→ WHAT THIS TASK INVOLVES: For the records below, work out the number of lines holding "inside" and reply with only that.

Pixel coordinate grounding data
——————————

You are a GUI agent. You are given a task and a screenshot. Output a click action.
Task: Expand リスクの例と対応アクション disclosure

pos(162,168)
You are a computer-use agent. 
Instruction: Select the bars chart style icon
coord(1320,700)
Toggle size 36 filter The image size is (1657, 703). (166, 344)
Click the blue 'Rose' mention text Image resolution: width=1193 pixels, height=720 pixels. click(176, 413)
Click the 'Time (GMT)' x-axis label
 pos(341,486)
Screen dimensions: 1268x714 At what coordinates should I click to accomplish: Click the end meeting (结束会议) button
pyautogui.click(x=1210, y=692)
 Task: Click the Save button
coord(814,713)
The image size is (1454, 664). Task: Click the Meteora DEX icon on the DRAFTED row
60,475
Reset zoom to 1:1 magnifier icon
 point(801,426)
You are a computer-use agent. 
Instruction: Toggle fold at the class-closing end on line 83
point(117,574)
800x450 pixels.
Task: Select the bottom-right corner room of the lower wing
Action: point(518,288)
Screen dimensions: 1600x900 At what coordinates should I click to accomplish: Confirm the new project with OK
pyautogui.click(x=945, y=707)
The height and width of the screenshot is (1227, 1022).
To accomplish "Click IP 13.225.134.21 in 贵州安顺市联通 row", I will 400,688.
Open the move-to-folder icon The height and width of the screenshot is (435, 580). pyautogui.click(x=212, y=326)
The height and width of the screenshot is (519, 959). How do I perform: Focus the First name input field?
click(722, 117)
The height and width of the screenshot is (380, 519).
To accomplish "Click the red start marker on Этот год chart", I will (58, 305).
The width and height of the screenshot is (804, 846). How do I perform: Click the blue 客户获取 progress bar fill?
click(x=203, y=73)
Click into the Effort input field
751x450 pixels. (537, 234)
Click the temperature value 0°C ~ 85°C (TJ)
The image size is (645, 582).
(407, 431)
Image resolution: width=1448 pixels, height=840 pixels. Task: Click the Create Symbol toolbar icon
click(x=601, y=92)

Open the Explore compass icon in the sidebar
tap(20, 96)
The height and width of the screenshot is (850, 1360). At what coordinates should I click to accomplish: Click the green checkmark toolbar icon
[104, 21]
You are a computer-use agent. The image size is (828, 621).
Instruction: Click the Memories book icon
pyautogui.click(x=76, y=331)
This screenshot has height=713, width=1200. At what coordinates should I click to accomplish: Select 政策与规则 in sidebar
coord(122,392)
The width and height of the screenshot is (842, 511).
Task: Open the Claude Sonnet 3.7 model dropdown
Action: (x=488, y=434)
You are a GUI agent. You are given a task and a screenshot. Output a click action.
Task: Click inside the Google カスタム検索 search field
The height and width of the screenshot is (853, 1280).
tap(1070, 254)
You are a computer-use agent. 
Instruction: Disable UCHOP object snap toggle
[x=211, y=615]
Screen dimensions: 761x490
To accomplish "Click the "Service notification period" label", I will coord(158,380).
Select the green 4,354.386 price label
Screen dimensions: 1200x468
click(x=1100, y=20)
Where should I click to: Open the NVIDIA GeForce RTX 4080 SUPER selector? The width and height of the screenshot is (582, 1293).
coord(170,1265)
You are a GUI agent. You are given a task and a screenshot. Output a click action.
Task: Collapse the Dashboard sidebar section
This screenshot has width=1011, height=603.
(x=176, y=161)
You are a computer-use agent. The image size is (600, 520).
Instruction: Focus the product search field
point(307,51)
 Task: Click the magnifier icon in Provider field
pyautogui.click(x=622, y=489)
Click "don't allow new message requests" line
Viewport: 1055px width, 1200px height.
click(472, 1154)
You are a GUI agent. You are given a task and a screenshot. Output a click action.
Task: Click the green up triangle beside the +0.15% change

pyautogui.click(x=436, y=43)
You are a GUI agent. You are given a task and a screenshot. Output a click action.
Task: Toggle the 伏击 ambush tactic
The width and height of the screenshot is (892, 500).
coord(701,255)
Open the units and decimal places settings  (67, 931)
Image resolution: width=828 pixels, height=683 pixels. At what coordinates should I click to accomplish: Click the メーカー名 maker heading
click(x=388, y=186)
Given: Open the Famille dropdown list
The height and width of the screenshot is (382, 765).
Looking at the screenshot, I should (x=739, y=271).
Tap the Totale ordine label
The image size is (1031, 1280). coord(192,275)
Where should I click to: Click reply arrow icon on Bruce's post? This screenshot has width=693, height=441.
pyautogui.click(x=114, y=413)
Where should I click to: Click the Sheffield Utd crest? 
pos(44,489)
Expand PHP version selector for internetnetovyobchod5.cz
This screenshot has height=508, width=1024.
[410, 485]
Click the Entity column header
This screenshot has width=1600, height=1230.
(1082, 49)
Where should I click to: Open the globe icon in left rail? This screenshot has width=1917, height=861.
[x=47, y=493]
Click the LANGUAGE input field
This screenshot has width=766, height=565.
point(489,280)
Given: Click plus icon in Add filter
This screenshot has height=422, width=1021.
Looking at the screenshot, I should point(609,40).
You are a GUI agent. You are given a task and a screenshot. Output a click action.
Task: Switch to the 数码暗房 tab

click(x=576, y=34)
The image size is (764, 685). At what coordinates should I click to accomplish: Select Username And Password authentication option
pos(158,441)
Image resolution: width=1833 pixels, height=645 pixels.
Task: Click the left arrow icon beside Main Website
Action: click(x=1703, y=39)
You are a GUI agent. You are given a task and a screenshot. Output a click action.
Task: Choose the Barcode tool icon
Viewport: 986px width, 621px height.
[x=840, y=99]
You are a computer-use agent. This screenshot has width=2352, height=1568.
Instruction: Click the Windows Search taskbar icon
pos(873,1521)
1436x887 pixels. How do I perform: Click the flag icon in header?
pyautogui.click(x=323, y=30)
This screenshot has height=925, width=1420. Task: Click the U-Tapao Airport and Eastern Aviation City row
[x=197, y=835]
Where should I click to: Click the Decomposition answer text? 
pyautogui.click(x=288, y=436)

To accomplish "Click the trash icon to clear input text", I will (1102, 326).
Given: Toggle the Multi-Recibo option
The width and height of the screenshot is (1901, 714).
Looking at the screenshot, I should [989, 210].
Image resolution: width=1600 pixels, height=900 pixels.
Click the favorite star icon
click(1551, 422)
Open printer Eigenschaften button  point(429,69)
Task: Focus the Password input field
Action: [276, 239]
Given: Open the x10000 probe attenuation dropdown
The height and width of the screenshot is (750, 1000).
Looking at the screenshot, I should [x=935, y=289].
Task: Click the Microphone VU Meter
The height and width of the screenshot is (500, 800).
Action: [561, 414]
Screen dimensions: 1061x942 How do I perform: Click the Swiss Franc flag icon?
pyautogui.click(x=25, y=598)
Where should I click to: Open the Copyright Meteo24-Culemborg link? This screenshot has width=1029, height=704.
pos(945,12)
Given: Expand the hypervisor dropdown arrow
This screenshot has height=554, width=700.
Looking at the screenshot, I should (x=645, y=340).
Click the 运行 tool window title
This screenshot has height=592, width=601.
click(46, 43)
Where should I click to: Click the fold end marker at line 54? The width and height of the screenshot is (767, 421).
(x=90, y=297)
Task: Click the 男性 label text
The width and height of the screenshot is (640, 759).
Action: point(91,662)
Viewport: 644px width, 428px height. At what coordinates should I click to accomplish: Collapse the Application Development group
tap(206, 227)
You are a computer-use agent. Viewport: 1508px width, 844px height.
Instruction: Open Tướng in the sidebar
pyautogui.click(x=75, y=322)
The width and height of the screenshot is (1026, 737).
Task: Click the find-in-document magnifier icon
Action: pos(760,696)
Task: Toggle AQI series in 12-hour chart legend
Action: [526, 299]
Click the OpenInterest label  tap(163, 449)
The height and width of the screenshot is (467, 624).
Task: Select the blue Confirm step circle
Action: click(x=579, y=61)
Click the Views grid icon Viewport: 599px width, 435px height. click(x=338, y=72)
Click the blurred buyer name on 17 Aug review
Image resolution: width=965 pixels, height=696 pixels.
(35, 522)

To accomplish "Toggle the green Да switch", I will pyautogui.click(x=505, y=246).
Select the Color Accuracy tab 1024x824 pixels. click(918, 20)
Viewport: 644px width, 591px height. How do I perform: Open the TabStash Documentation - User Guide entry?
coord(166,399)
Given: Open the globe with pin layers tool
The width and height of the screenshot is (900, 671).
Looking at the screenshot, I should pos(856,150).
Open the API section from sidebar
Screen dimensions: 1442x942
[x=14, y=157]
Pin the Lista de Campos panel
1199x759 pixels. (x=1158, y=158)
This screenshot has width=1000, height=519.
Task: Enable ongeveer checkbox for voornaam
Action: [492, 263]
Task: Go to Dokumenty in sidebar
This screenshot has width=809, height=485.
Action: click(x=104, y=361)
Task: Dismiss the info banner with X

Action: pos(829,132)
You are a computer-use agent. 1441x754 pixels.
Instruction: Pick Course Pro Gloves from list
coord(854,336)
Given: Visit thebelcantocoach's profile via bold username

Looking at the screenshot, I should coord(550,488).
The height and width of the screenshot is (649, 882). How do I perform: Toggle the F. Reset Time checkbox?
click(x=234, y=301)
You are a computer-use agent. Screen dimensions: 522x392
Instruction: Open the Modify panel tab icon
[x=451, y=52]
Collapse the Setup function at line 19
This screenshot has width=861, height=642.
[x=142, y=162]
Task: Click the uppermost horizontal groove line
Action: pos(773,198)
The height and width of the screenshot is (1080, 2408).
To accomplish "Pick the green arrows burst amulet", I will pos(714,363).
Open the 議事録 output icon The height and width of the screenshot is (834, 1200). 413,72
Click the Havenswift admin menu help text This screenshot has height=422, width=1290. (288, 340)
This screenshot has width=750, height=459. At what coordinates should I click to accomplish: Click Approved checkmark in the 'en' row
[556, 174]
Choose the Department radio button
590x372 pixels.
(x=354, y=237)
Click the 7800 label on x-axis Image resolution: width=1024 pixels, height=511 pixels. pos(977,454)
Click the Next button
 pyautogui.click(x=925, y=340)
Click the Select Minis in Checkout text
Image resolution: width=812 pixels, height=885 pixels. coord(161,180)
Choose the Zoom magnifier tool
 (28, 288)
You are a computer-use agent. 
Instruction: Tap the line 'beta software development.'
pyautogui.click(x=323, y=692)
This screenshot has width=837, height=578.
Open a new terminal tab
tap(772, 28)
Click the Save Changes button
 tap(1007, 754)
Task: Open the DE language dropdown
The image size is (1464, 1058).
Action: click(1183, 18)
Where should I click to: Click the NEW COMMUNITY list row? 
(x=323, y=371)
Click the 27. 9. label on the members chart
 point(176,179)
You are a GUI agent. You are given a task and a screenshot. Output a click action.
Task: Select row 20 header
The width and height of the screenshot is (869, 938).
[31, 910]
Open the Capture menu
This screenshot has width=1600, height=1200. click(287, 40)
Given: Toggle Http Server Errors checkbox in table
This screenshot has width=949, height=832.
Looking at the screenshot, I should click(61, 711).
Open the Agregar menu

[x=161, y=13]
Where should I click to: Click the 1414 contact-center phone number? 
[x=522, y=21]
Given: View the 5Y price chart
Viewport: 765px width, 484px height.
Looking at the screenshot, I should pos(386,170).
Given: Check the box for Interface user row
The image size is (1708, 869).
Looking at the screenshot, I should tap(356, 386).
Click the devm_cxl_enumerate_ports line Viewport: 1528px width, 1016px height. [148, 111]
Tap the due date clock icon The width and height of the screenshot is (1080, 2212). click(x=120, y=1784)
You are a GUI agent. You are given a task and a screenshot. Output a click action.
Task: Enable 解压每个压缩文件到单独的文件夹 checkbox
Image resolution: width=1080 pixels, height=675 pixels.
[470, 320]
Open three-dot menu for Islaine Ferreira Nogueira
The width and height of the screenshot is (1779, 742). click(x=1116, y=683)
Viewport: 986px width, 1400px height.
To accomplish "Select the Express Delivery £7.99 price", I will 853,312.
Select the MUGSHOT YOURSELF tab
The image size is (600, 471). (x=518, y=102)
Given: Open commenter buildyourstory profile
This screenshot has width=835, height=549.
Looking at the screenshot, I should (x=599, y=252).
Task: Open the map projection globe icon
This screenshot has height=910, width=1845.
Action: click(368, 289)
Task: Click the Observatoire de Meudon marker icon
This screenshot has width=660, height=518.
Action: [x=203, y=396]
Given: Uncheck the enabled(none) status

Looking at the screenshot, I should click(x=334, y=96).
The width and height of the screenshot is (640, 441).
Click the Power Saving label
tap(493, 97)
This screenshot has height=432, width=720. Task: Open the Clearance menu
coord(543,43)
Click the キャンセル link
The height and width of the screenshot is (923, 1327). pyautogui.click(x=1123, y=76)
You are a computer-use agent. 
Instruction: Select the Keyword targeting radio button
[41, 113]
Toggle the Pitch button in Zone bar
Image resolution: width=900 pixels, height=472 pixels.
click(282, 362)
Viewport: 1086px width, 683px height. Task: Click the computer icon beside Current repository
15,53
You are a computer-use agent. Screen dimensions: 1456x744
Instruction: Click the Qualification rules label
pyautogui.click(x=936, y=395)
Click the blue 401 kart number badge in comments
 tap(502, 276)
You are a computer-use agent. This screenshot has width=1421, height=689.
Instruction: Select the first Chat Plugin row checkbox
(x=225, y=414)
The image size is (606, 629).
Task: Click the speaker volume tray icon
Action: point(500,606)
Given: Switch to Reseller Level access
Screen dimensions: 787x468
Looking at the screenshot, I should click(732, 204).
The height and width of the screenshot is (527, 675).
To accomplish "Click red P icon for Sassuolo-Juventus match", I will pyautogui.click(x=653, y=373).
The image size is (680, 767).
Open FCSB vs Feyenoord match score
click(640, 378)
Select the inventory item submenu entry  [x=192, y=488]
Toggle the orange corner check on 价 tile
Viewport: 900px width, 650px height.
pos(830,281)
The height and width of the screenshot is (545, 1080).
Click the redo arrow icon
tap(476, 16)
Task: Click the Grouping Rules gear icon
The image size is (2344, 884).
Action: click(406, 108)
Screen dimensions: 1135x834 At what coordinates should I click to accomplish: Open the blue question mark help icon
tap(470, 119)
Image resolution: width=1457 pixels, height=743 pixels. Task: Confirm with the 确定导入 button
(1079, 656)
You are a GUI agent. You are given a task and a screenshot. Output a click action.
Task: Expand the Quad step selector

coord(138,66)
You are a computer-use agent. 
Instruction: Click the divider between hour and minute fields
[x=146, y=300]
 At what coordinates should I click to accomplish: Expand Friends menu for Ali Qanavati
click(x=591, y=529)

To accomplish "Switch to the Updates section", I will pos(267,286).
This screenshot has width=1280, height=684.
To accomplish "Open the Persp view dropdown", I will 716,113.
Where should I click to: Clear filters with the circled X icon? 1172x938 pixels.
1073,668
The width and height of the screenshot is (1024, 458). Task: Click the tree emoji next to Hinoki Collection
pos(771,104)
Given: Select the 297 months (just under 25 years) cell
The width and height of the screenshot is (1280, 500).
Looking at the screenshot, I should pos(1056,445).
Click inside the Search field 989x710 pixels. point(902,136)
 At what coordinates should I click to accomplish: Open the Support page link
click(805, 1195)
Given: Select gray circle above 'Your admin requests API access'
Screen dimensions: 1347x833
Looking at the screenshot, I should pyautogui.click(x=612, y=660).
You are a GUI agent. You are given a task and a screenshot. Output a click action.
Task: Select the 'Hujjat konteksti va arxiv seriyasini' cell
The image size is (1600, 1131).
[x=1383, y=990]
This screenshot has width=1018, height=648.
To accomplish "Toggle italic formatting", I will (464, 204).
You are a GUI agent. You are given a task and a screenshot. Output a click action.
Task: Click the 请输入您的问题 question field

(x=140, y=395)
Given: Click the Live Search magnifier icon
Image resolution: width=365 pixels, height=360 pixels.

——————————

→ RESPONSE AREA: 2